And he conceded: “I can confirm that about 10 per cent of pensioners, and there’s two-and-a-half million pensioners, will have a minor impact.”
At issue is the current operation of a 30-year-old concession on dividends.
In 1987, the Labor government introduced dividend imputation — franking — to prevent company profits being taxed twice. The profits were taxed at source and it was considered unfair for the after-tax profits to be taxed again as income when shareholders received dividends.
In 2000, the Coalition government, with Labor support, allowed people who paid little or no tax to get a cash refund from the ATO on franked dividends.

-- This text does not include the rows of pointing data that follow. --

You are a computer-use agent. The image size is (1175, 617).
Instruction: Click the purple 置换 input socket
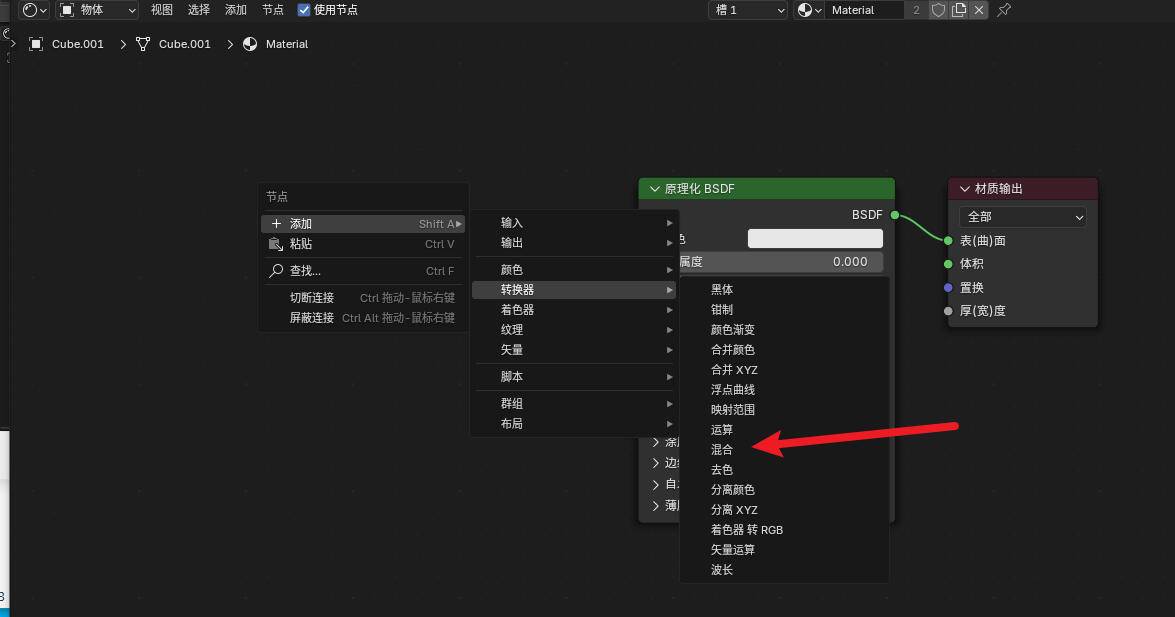coord(948,287)
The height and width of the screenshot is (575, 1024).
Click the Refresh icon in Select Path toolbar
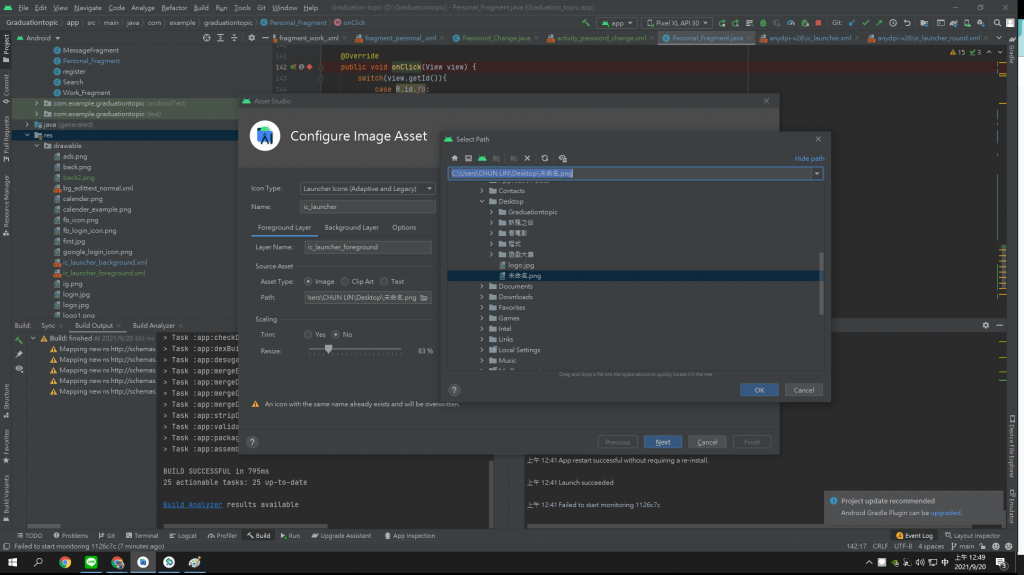click(x=545, y=158)
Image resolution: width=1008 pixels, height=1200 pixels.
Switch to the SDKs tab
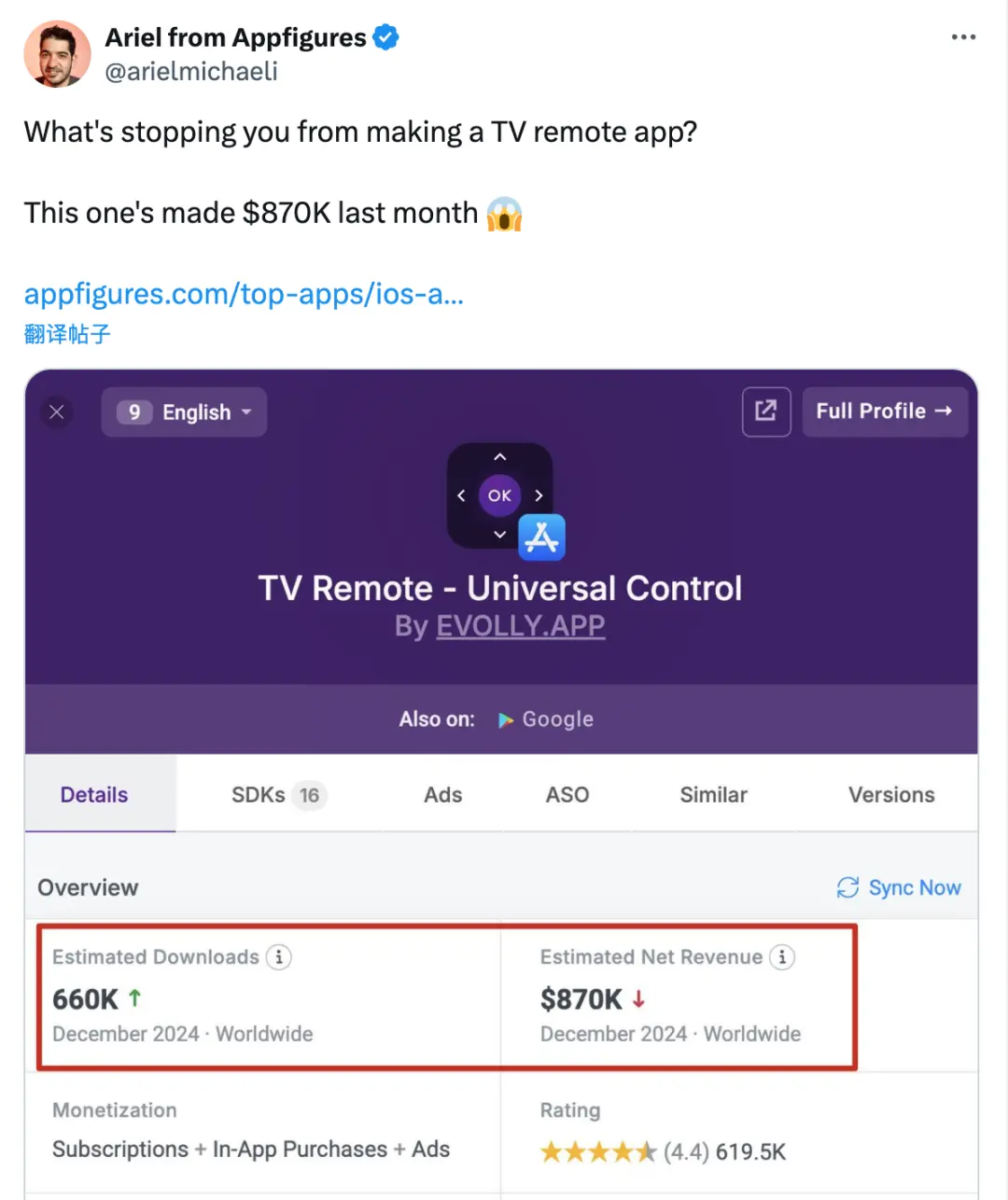pyautogui.click(x=275, y=795)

A succession of recent reviews of the tax system have warned the growth in the refunds is draining revenue.
A 2015 Government review said: “There are some revenue concerns with the refundability of imputation credits.”
The measure had a relatively low cost to government revenue when introduced nearly 20 years ago, but now will soon cost between $6 billion and $8 billion a year.
Labor says savings from its reforms would add $59 billion to the Budget over 10 years, which could be used to ease the deficit and to fund education and health programs.
Treasurer Scott Morrison said “a fundamental principle of fairness” was at stake.
“Why is it fair for you and I to be able to hold shares in companies that have franked dividends and we can get the full value of those franked dividends to reduce our tax, but a pensioner, someone on a low income, a self-funded retiree, should not get the full value of that?” he said. “That’s just basically unfair.”
Labor’s Jenny Macklin compared the Government’s current concern for pensioners with its past treatment.
Ms Macklin, shadow minister for families, said the Coalition’s 2014 Budget removed $1 billion worth of pensioner concessions and ended the $900 seniors’ supplement to self-funded retirees receiving the Commonwealth Seniors Health Card.
The 2015 Budget reduced the pension to around 370,000 recipients, said Ms Macklin.
Mr Morrison wants to axe the Energy Supplement to two million Australians, including around 400,000 pensioners. This would cut $14.10 a fortnight from a single age pension or $365 a year.